Central to the Ilhan Omar issue is the antisemitic trope of dual loyalty.

Across the internet I have seen Jews, both Leftist and Conservative start sentences with “I’m a Jew but I don’t support Israel…”

I can only guess they are trying to distance themselves from accusations of dual loyalty.

I guess part of the issue I have is that, to me, the issue is not dual loyalty but a singular hidden loyalty.  The antisemitic idea being that Jews are not loyal to the countries in which they live, and are willing to undermine them for the sake of Israel.

The I read a description of dual loyalty that said it is the accusation that Jews are loyal to their countries of resident and to Israel or Judaism.

Now I am mad.

If that is the definition of dual loyalty, than fuck it, I have dual loyalty and so should most Jews.

I love the United States of America.  This is my home.  Five generations of my family have lived here, including my children.  My grandfather served honorably in WWII as an artillery forward observer in the European theater.  I, for a very brief period of swore to defend this nation and its Constitution with my life.

I am a loyal American.  At least I am now and hope to be for the rest of my life.

I am also loyal to the Jewish people.  My people.  People who share my culture, my blood, my heritage, and the same faith going back almost 6,000 years.

I do not believe that any part of being an America means that cannot take to heart the safety and security of my people, wherever in the world they may live.

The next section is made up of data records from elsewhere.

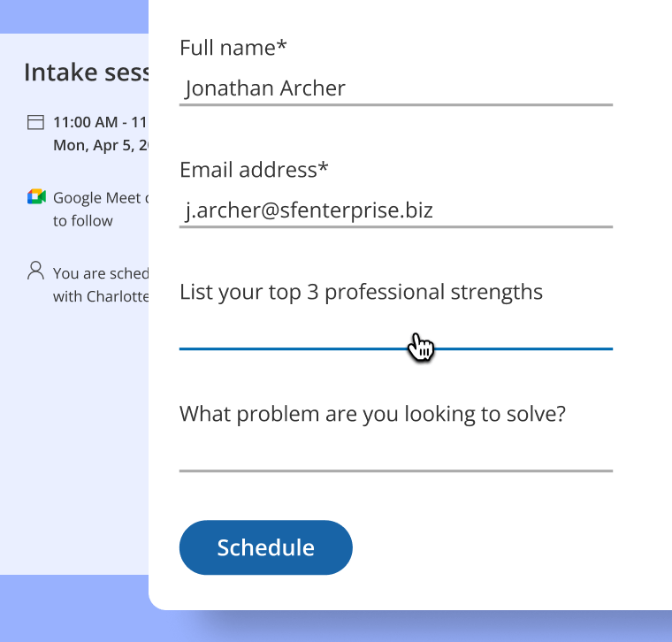
Task: Click the Intake session heading
Action: pos(86,73)
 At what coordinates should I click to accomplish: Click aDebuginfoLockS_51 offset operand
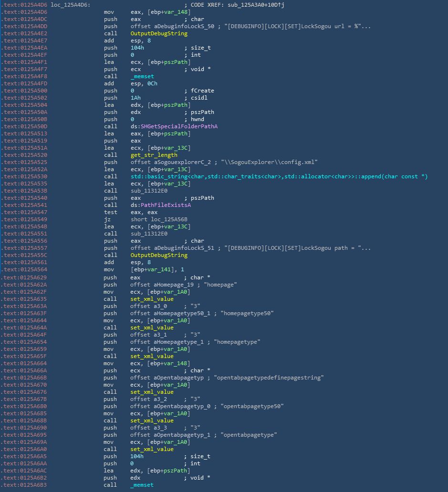tap(184, 248)
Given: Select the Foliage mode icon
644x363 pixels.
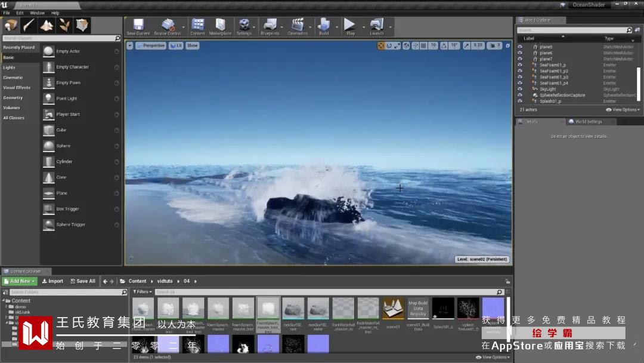Looking at the screenshot, I should point(64,25).
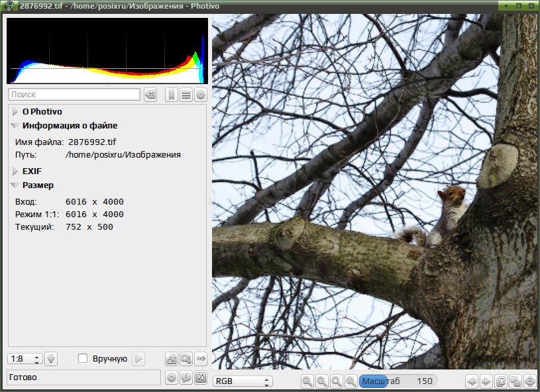Click the zoom out magnifier icon

pos(321,381)
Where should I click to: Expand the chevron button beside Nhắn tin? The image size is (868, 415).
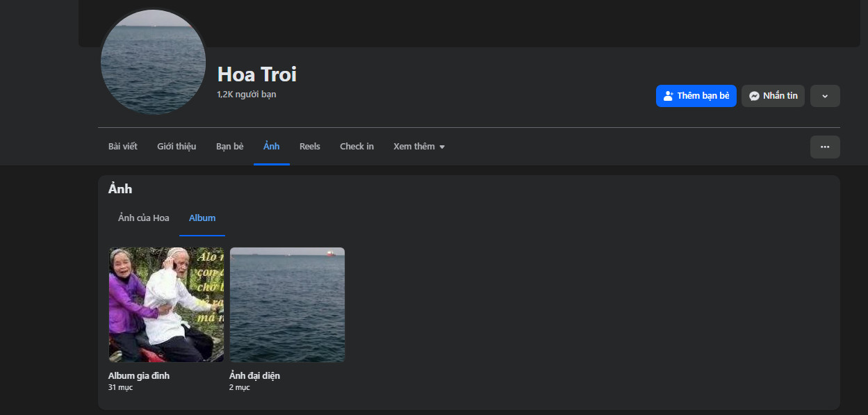point(824,96)
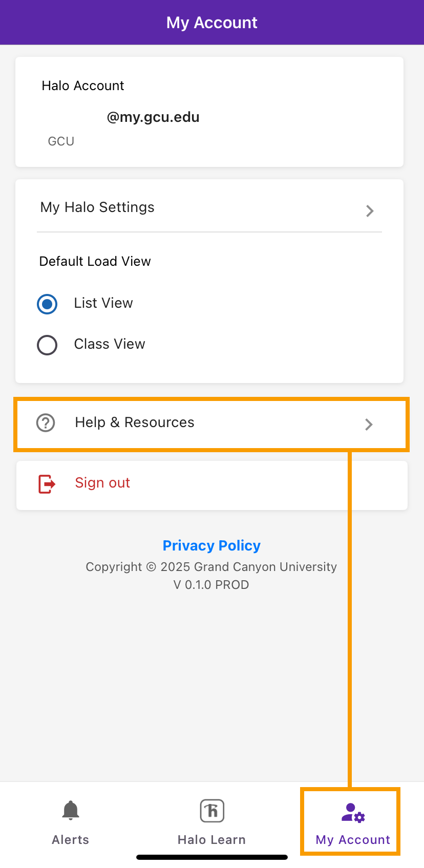Tap the My Account person-gear icon
Image resolution: width=424 pixels, height=868 pixels.
pyautogui.click(x=353, y=812)
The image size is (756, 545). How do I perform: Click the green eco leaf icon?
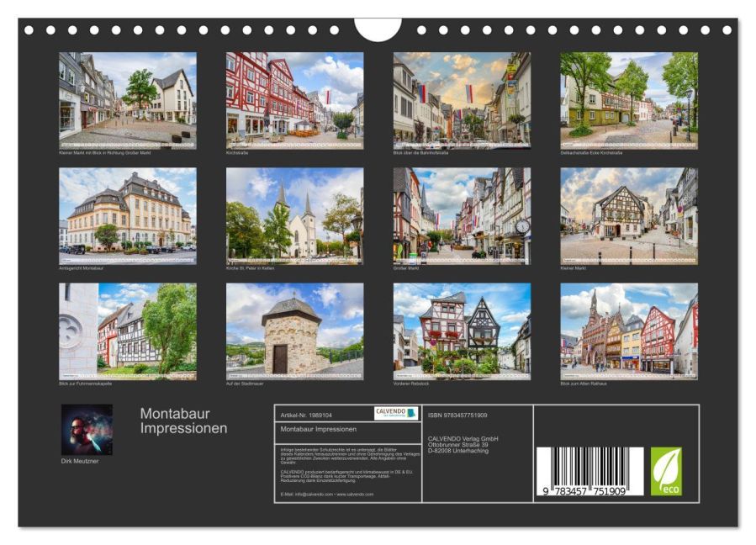pos(666,471)
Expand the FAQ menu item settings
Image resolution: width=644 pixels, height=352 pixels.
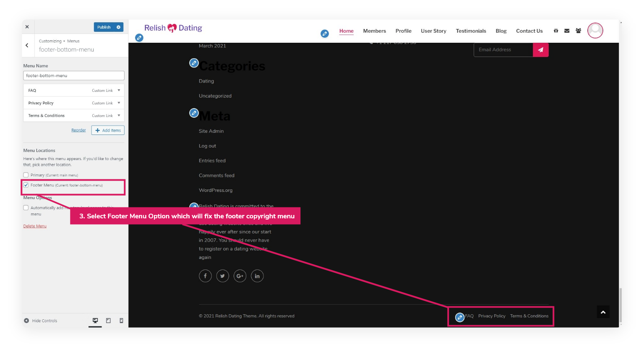click(119, 91)
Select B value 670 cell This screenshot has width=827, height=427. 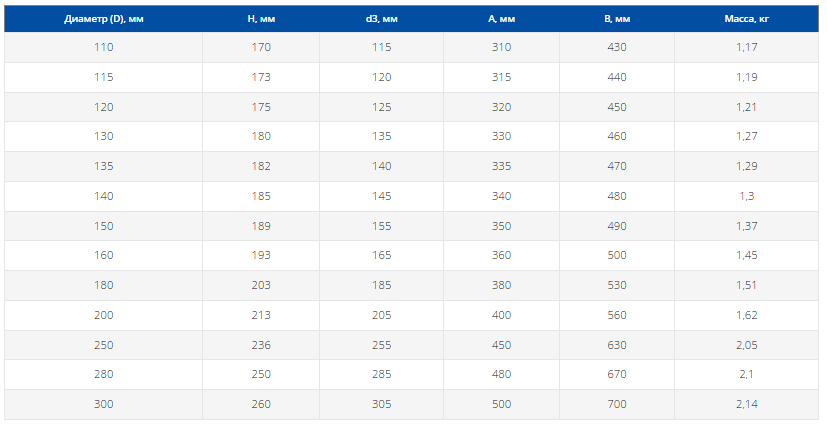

I will not undermine the United States to that end, but at least for now, the United States has not given me a reason to.

What the current firebrands of the Democrat party want, is literally the mass murder of nearly half the world’s Jews.  They want the land that we have prayed for every Passover for a thousand years taken from us and wiped clean of its Jewish presence.

Hamas and the rest of the radical Islamic world has made it clear that what they want is no Jews “from the river to the sea.”

And I gather, I am expected as an American Jew, to stand idly by and say “well, if the majority party of the United States wants to see 5,000 years of my people’s history and 6.5 million of my people wiped out, well… majority rules.”

If I resist this or speak out against it, against the extermination of my people and the total destruction of our holy sites, I am just the embodiment of the antisemitic trope.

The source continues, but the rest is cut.